- During Double Indemnity (1944), Fred MacMurray would go to rushes [viewings of daily completed shots]. I remember asking Fred, "How was I?" [Fred's response was] "I don't know about you, but I was wonderful!" Such a true remark. Actors only look at themselves.
- I'm a tough old broad from Brooklyn. I intend to go on acting until I'm ninety and they won't need to paste my face with make-up.
- [referring to director Frank Capra] Eyes are the greatest tool in film. Mr. Capra taught me that. Sure, it's nice to say very good dialogue, if you can get it. But great movie acting - watch the eyes!
- Put me in the last fifteen minutes of a picture and I don't care what happened before. I don't even care if I was IN the rest of the damned thing - I'll take it in those fifteen minutes.
- My only problem is finding a way to play my fortieth fallen female in a different way from my thirty-ninth.
- [in 1939 on the fact that her fiancé, Robert Taylor, was four years younger than she] The boy's got a lot to learn and I've got a lot to teach.
- It's perhaps not the future I would choose. I still think it's possible to make a success of both marriage and career, even though I didn't. But it's not a bad future. And I'm not afraid of it.
- I couldn't remember my name for weeks. I'd be at the theater and hear them calling, "Miss Stanwyck, Miss Stanwyck", and I'd think, "Where is that dame? Why doesn't she answer? By crickie, it's me!"

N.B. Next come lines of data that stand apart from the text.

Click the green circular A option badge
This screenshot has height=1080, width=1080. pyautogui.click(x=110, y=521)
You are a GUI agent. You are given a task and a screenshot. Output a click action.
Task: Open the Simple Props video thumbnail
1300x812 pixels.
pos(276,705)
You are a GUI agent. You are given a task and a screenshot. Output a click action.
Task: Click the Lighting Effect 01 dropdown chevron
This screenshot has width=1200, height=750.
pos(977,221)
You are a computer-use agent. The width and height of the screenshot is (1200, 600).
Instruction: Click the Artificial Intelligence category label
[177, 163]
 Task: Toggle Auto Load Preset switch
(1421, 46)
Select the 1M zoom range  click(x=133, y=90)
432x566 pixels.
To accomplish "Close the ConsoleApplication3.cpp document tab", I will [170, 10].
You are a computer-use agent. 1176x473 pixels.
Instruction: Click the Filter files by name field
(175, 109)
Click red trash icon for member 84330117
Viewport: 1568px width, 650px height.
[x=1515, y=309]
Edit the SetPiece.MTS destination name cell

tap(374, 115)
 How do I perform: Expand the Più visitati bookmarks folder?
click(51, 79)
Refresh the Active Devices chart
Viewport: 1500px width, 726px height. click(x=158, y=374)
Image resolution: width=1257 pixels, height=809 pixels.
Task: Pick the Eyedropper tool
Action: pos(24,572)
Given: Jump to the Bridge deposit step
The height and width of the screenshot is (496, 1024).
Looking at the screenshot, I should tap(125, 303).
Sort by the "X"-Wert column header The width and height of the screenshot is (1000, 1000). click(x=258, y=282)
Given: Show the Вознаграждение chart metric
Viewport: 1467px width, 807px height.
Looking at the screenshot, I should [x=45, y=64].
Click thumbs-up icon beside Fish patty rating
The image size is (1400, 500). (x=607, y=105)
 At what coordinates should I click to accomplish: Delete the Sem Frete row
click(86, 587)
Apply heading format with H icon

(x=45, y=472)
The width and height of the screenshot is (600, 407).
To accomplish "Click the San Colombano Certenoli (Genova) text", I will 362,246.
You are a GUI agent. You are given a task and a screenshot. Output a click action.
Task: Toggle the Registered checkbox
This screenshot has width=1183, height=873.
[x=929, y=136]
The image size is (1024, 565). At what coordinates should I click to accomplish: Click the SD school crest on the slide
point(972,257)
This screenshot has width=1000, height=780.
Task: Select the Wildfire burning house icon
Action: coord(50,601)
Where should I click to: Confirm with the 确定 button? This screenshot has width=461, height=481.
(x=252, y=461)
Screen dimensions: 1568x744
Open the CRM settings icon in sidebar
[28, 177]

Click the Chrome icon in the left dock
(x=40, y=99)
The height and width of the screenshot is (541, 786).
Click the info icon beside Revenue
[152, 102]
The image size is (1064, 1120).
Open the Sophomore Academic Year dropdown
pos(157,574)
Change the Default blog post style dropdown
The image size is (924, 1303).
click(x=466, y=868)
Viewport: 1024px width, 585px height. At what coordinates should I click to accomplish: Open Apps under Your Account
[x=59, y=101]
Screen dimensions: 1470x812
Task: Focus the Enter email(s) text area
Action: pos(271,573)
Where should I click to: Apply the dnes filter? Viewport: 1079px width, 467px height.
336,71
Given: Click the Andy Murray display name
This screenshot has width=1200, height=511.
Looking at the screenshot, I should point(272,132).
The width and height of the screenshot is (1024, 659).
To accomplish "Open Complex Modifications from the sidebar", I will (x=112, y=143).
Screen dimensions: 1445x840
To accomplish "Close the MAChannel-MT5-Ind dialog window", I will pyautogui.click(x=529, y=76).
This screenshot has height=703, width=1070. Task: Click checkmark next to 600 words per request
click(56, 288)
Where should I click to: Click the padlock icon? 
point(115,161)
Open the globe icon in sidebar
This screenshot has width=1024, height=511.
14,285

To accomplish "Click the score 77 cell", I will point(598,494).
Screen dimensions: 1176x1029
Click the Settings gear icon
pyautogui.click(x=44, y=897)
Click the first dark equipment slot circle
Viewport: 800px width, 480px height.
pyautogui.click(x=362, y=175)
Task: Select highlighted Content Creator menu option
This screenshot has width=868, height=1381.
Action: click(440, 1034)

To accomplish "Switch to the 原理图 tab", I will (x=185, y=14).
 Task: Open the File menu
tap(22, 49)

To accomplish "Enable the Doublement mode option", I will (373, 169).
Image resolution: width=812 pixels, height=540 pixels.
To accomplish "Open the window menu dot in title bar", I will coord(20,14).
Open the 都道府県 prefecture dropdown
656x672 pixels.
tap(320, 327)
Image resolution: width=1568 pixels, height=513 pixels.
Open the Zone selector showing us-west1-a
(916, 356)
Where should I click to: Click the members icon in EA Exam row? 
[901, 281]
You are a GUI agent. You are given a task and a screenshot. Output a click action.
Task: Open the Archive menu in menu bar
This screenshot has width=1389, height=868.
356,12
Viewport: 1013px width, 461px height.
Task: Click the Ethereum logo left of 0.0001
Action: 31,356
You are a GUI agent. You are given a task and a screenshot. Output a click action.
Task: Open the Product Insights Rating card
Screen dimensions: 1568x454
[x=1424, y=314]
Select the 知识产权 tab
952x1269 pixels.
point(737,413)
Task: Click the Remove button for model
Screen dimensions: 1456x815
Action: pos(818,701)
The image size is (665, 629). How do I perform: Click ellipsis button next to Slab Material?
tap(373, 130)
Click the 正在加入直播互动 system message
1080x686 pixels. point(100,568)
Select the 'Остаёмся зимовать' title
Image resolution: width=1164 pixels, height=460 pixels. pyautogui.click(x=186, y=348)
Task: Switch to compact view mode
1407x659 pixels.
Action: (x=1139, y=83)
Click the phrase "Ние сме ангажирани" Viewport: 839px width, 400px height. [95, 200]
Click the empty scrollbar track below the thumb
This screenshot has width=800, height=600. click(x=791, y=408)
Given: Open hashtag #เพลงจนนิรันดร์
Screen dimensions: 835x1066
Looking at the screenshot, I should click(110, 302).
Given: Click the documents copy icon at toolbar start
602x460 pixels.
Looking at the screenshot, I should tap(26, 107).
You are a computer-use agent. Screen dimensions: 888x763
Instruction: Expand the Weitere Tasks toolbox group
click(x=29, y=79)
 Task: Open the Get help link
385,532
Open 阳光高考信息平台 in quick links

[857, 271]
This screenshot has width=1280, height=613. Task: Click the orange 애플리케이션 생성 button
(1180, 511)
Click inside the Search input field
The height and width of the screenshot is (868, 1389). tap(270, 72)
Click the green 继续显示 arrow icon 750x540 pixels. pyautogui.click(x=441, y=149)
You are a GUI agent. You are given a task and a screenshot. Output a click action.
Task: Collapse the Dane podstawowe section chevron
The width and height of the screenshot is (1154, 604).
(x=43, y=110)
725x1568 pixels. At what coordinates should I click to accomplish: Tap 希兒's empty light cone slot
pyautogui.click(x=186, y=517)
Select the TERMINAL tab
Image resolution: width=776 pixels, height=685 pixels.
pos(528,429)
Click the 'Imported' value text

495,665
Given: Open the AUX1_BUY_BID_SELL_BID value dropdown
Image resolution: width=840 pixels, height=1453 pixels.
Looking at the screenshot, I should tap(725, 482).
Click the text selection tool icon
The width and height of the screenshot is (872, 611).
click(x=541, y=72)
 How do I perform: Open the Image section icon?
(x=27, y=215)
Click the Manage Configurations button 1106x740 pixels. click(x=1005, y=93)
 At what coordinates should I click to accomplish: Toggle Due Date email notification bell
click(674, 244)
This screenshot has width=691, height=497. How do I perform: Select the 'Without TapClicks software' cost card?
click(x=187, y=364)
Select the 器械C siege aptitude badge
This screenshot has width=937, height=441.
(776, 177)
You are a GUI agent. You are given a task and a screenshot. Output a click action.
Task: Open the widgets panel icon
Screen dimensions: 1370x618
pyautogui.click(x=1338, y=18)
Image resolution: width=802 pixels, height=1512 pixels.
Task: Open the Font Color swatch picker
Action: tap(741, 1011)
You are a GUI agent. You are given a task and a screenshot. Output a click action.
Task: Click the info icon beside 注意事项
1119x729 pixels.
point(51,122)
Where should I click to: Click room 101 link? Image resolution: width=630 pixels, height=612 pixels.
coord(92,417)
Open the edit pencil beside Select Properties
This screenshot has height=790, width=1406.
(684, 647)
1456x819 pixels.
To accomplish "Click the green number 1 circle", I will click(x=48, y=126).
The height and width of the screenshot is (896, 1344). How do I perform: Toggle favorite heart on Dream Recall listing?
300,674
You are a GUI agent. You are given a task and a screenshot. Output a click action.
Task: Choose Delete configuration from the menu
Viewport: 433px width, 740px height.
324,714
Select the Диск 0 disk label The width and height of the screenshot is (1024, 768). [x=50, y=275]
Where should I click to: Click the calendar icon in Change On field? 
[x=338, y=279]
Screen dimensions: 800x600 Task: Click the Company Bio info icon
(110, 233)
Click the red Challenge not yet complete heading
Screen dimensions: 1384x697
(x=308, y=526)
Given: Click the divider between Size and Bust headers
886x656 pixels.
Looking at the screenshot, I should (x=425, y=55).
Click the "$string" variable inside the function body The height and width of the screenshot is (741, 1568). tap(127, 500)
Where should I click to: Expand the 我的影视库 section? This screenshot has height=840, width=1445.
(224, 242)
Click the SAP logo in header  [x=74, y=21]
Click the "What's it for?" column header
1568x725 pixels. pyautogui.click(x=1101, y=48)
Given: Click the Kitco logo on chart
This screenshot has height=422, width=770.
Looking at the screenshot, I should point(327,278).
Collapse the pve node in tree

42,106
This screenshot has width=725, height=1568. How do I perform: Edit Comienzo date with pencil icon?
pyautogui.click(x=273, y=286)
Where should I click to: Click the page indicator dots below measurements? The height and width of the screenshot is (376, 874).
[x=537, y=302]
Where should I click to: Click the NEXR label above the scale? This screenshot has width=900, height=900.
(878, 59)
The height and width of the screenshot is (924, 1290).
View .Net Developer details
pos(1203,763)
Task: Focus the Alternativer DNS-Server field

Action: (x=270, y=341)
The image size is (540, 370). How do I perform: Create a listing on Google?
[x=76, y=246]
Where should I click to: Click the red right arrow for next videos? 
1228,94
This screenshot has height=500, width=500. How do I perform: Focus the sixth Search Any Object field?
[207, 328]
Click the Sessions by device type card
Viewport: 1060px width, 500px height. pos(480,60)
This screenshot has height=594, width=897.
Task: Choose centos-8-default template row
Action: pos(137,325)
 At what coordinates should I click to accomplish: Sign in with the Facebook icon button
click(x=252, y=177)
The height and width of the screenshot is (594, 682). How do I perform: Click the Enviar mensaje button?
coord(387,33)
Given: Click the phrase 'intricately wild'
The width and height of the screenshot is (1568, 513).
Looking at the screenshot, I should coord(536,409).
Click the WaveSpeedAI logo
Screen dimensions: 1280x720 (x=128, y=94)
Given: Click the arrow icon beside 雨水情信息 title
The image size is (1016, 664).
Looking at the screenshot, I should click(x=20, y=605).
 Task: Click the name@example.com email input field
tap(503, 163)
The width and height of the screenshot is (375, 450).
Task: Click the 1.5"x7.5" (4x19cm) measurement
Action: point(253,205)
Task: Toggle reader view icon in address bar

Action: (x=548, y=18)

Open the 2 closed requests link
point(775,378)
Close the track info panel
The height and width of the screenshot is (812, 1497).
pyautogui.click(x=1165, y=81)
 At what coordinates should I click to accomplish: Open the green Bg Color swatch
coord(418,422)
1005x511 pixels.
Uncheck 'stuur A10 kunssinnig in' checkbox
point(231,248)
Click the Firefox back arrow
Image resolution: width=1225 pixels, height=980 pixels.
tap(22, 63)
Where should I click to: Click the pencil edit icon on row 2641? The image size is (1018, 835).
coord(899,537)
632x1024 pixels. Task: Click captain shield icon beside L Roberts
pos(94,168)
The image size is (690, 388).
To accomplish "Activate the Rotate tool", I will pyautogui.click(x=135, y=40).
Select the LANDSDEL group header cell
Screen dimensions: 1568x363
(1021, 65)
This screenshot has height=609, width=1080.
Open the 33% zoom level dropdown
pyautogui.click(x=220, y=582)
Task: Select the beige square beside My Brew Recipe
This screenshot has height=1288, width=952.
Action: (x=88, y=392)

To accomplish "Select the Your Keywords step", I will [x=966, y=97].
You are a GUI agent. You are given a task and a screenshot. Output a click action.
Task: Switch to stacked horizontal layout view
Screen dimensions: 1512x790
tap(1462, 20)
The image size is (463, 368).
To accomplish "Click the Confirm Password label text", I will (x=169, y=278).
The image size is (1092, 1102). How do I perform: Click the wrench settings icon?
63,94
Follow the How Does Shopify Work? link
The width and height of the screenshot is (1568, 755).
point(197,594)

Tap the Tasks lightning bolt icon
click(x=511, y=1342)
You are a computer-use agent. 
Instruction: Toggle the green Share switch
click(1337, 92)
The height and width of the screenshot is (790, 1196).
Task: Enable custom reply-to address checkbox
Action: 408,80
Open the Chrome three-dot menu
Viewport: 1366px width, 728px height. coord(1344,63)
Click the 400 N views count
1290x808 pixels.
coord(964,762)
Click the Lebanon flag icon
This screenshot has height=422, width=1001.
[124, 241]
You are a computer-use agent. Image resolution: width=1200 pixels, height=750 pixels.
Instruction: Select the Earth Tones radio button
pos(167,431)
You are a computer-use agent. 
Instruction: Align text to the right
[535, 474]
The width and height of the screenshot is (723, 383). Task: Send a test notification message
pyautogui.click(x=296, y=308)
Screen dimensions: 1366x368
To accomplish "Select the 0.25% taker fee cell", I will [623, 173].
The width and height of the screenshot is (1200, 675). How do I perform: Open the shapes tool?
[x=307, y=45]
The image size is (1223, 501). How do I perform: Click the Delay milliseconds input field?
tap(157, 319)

- Egotism - usually just a case of mistaken nonentity.
- There's nothing more fun in the whole world than seeing a child open a present at Christmas. To have a six-year-old boy stroke a bicycle with his eyes and, not daring to touch, turn and ask, "Is it mine, Missy? Really mine?" That's part of my future. The rest is work. And, I hope, some wisdom.
- [1981] I had my job, my work. People talk about "my career," but "career" is too pompous a word. It was a job, and I always have felt very privileged to be paid for doing what I love doing. I still look forward to living. I wake up looking forward to each day. Whatever comes, I'm alive! I'm existing. I'm part of it.
- Attention embarrasses me. I don't like to be on display.
- I want to go on until they have to shoot me.
- [on filming Titanic (1953)] The night we were making the scene of the dying ship in the outdoor tank at Twentieth, it was bitter cold. I was 47 feet up in the air in a lifeboat swinging on the davits. The water below was agitated into a heavy rolling mass and it was thick with other lifeboats full of women and children. I looked down and thought, "If one of these ropes snaps now, it's good-by for you". Then I looked up at the faces lined along the rail -those left behind to die with the ship. I thought of the men and women who had been through this thing in our time. We were re-creating an actual tragedy and I burst into tears. I shook with great racking sobs and couldn't stop.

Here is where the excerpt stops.